BRIEF:
Retype the records from the line containing "You are a GUI" through the line containing "Screen dimensions: 1456x819", with both of those lines included.
─── GIVEN ENTRIES
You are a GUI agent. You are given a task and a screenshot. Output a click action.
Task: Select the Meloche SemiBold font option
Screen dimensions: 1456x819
──────
─── GIVEN ENTRIES
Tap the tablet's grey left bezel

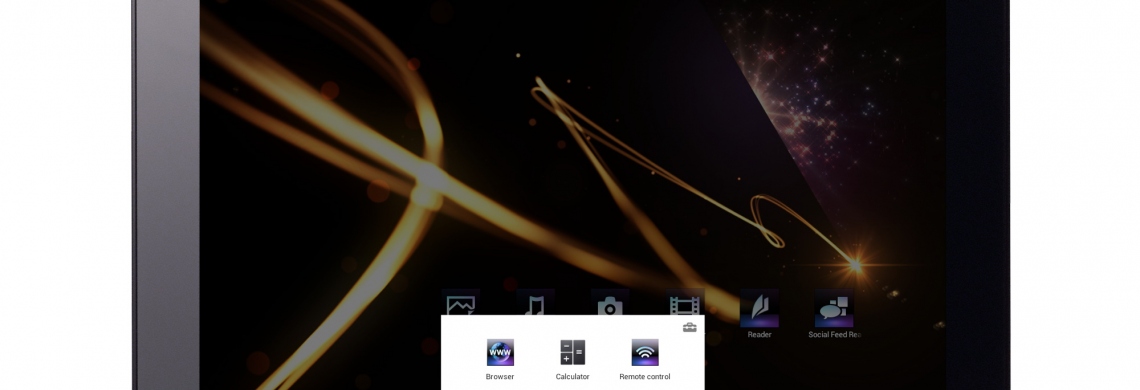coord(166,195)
──────
RESPONSE:
You are a GUI agent. You are given a task and a screenshot. Output a click action.
Task: Select the Meloche SemiBold font option
Screen dimensions: 1456x819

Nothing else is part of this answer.